## Task statement
Please lay out the stretch of the items below, from the line containing "Where should I" through the end of the items, as a Markdown table with the columns "Row" and "Line". Skip blank lines and leave the pictures out.

[Data records]

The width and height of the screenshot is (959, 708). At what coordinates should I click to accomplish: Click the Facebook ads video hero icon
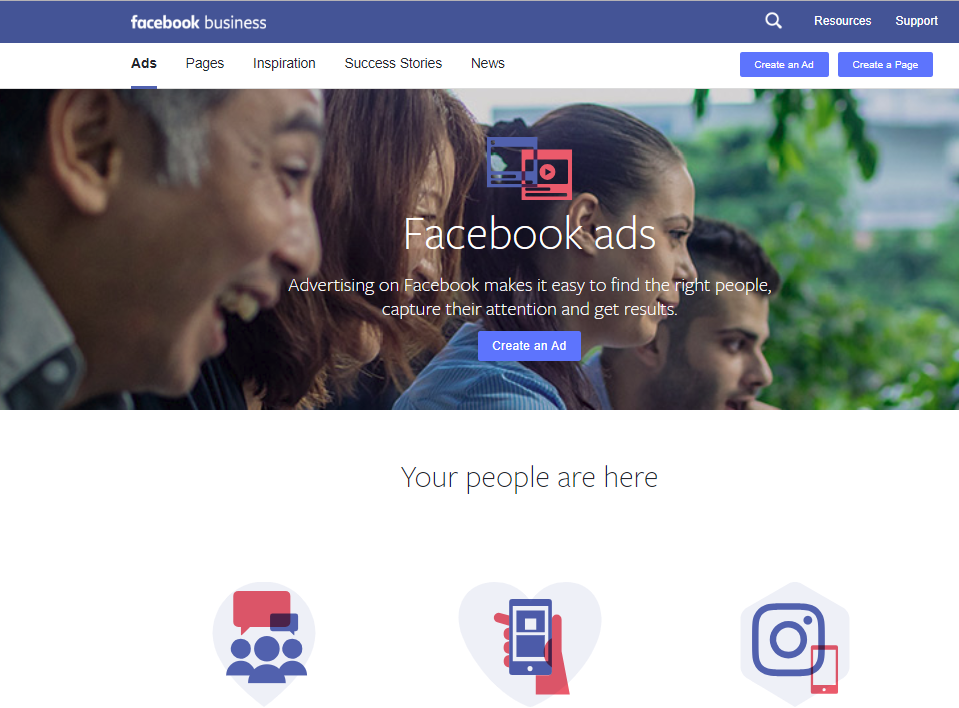530,168
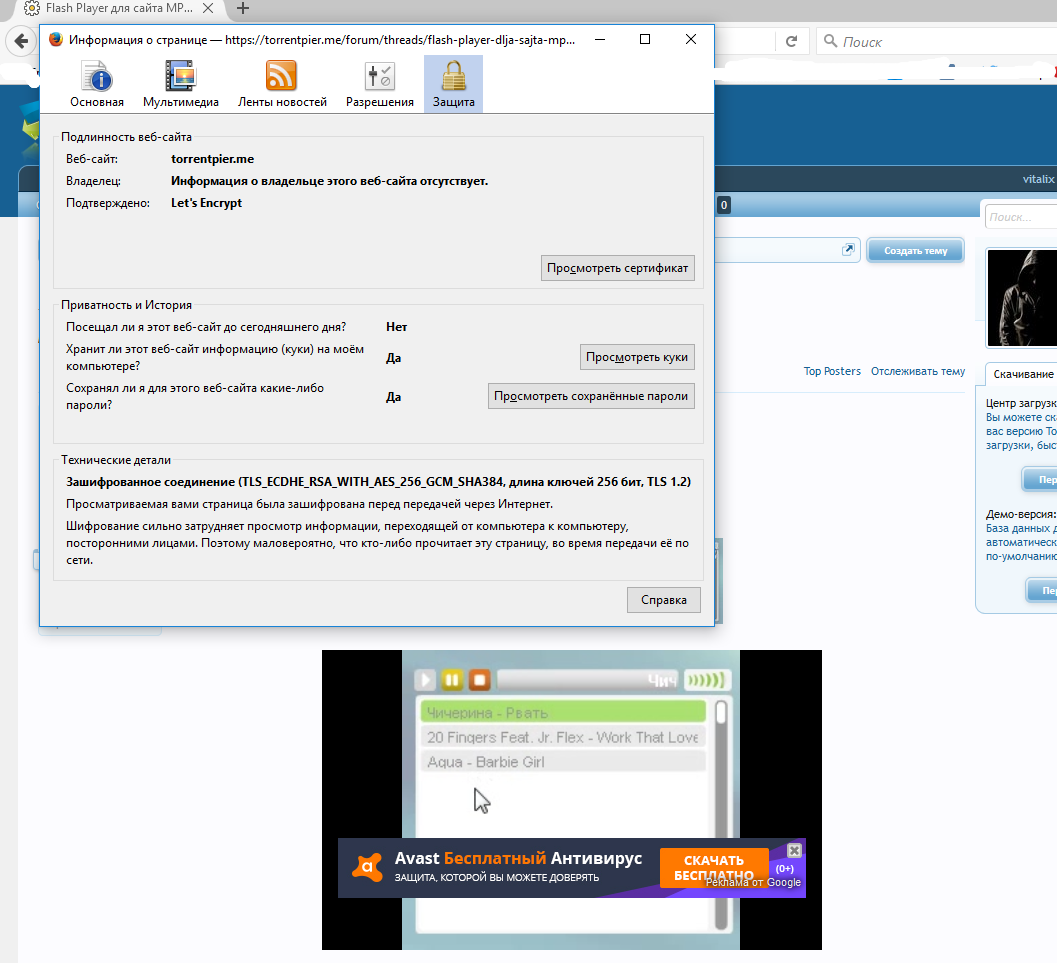The width and height of the screenshot is (1057, 963).
Task: Click the Просмотреть куки button
Action: 637,357
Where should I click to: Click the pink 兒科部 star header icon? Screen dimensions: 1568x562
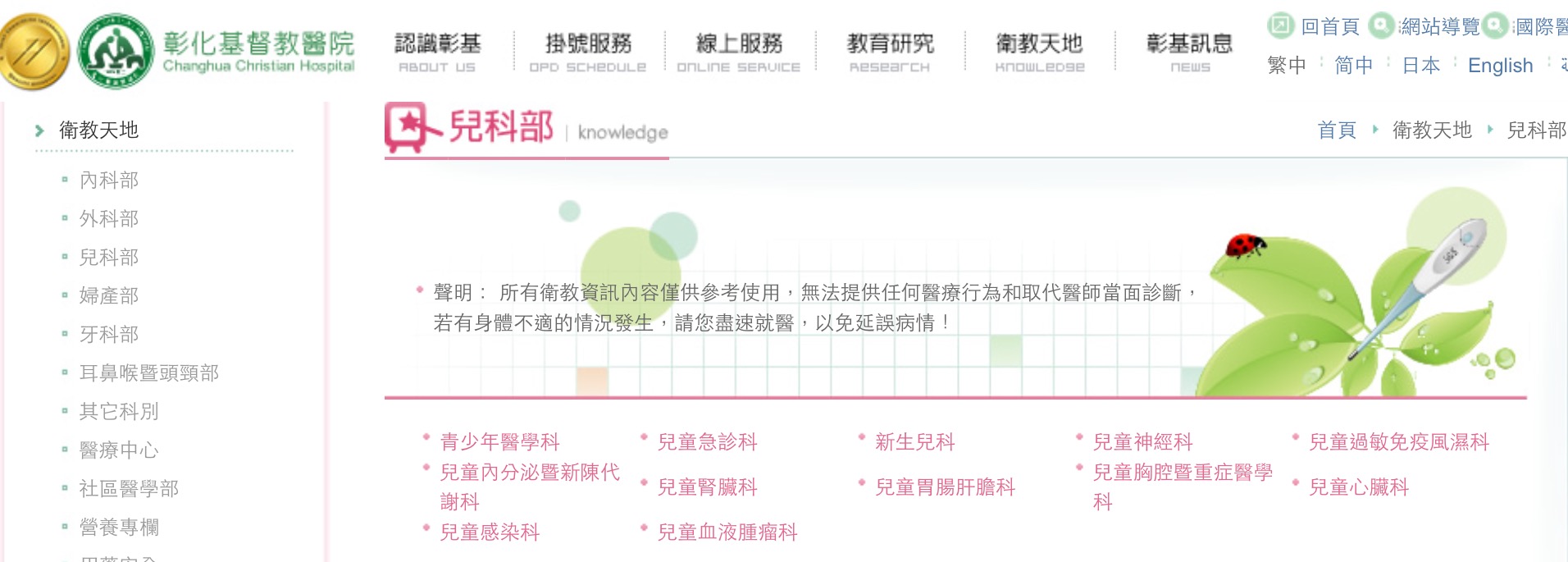tap(407, 128)
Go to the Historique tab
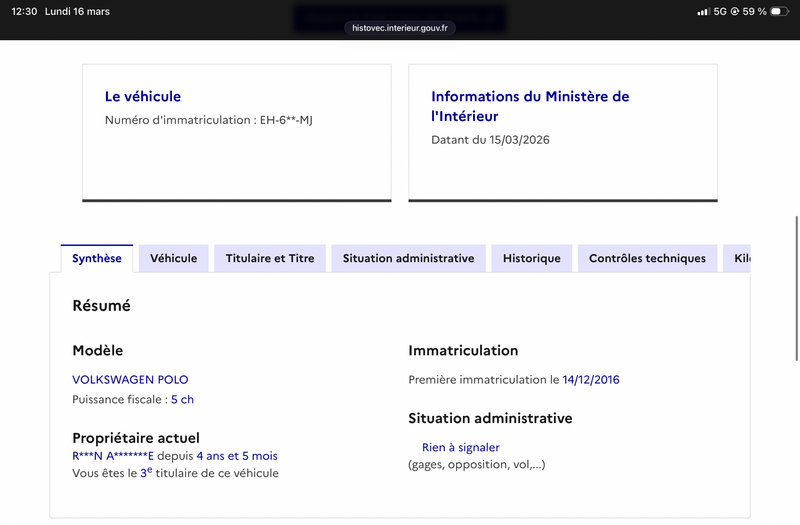 532,258
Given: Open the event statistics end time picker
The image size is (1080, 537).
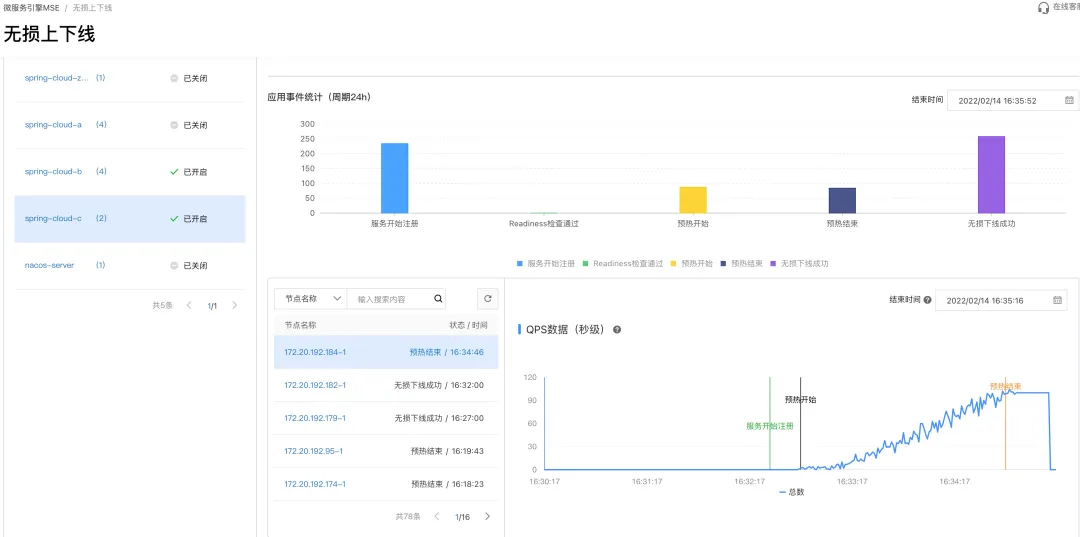Looking at the screenshot, I should (x=1012, y=100).
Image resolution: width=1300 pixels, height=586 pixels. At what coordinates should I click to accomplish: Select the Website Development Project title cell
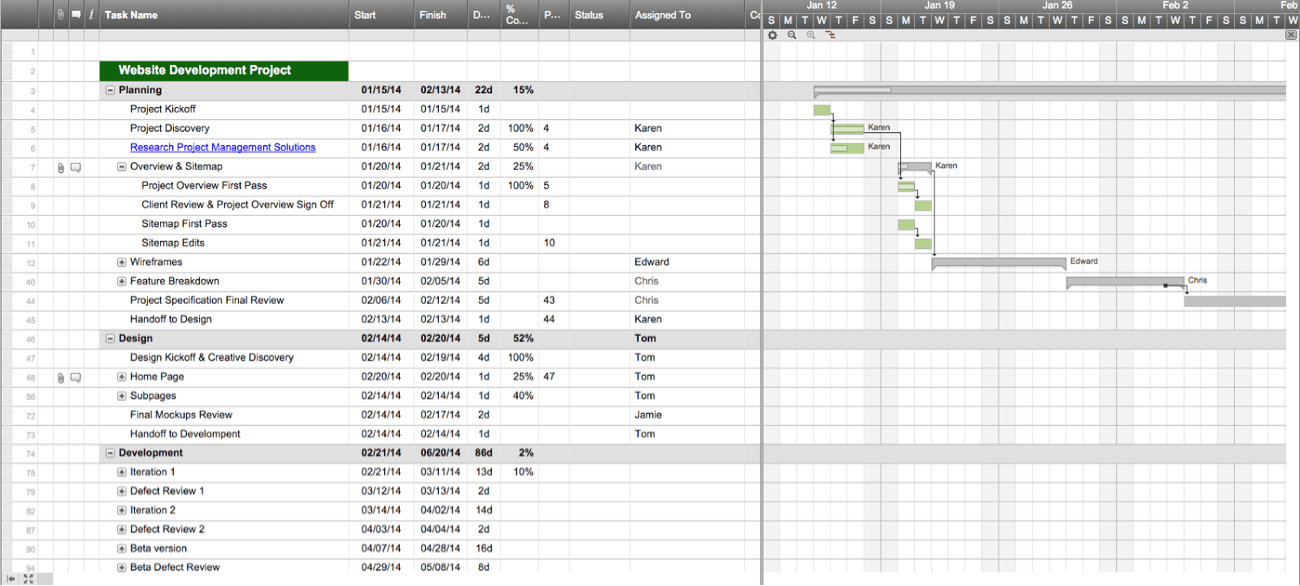click(x=224, y=71)
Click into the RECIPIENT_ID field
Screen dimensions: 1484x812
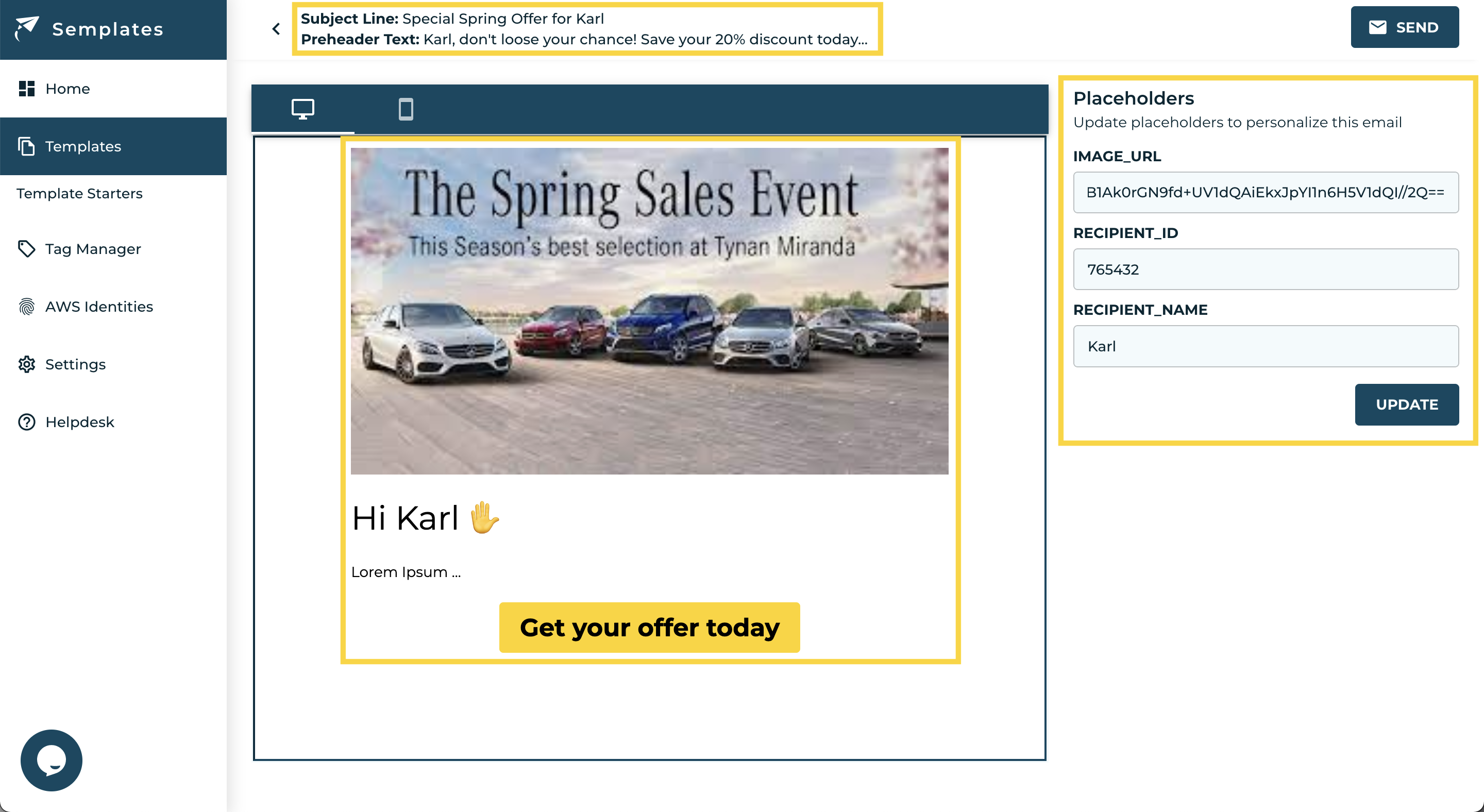(x=1265, y=269)
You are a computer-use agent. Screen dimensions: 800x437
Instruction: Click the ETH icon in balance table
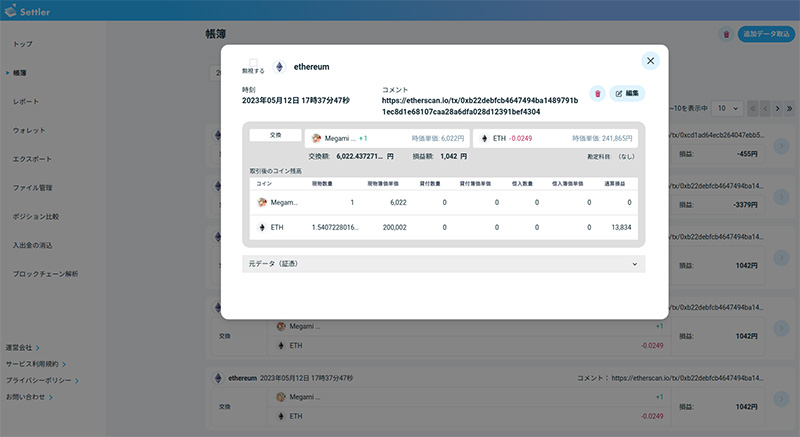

## Response for this exercise
| Row | Line |
|---|---|
| 1 | Where should I click to: Click the pink 兒科部 star header icon? Screen dimensions: 1568x562 |
| 2 | tap(407, 128) |
| 3 | Go to the Historique tab |
| 4 |  532,258 |
| 5 | Given: Open the event statistics end time picker |
| 6 | The image size is (1080, 537). |
| 7 | Looking at the screenshot, I should (x=1012, y=100). |
| 8 | Image resolution: width=1300 pixels, height=586 pixels. At what coordinates should I click to accomplish: Select the Website Development Project title cell |
| 9 | click(x=224, y=71) |
| 10 | Click into the RECIPIENT_ID field |
| 11 | Screen dimensions: 1484x812 |
| 12 | (x=1265, y=269) |
| 13 | You are a computer-use agent. Screen dimensions: 800x437 |
| 14 | Instruction: Click the ETH icon in balance table |